The Federal Trade Commission (FTC) filed a new antitrust complaint against Facebook on Thursday, August 19, continuing its fight in federal court after a judge threw out its initial claims.
Facebook has until October 4 to respond to the FTC’s amended complaint. The agency had to refile the case after the judge overseeing it said in June that the government had not provided enough evidence that Facebook was a monopoly in social networking, reported The New York Times.
The judge’s decision, and a similar one he made in a case against the company brought by more than 40 states, dealt a stunning blow to regulators’ attempts to rein in Big Tech.
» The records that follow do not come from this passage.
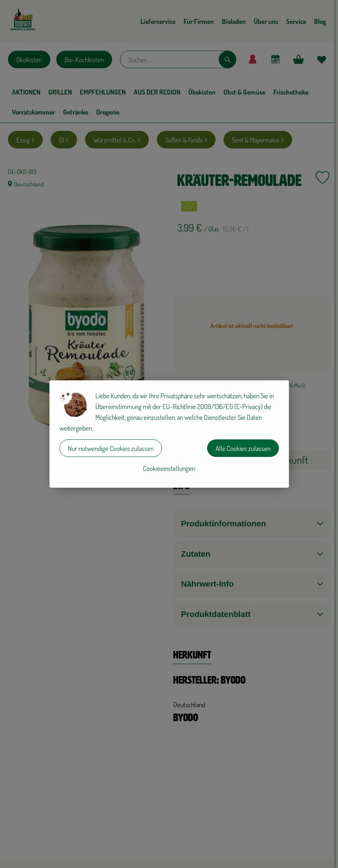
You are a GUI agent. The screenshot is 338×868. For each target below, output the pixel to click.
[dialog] (169, 434)
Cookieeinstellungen (169, 468)
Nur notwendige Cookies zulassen (111, 448)
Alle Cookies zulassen (243, 448)
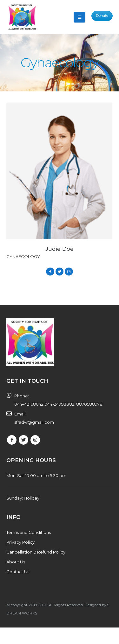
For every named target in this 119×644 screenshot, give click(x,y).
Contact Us (18, 572)
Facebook (50, 271)
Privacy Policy (20, 542)
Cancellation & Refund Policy (36, 552)
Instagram (69, 271)
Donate (102, 16)
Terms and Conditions (29, 532)
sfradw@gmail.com (34, 422)
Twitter (59, 271)
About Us (16, 562)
Related: Judge Dismisses FTC’s Antitrust Lawsuit Against Facebook
His decision presented the first major test for Lina Khan, the FTC chair, who was only days into her role at the time. Ms. Khan represents a wave of new thinking about the industry among administration officials and many lawmakers, arguing that the government needs to take far more aggressive action to stem the power of technology giants like Facebook, Google, Amazon and Apple. President Biden has appointed multiple regulators with similar aims and lawmakers proposed updates to antitrust laws to target the power of technology companies.
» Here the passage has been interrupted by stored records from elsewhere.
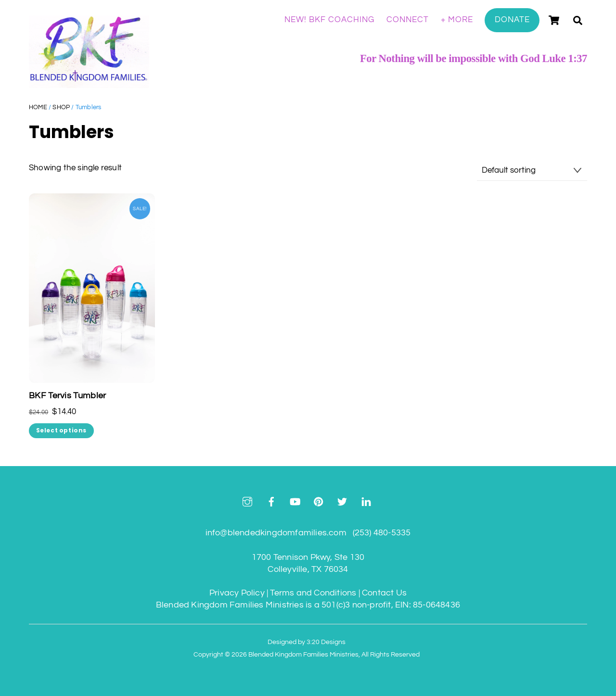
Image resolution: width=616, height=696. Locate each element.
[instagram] (247, 501)
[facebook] (271, 501)
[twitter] (342, 501)
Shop (61, 107)
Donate (512, 20)
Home (38, 107)
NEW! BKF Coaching (329, 20)
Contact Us (384, 593)
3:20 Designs (326, 642)
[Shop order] (532, 171)
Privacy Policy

The new complaint is longer than the original, clocking in at 80 pages compared to 53. But in broad strokes, it maintains the core arguments of the original, including allegations that Facebook used anticompetitive acquisitions of Instagram and WhatsApp to further its monopoly power and that it also unfairly blocked rivals from accessing its application programming interface (API).
The judge also dismissed a similar lawsuit from a coalition of state attorneys general in June, but declined to give them the same second chance as the FTC. New York Attorney General Letitia James, who led the coalition, said they would seek to appeal the ruling.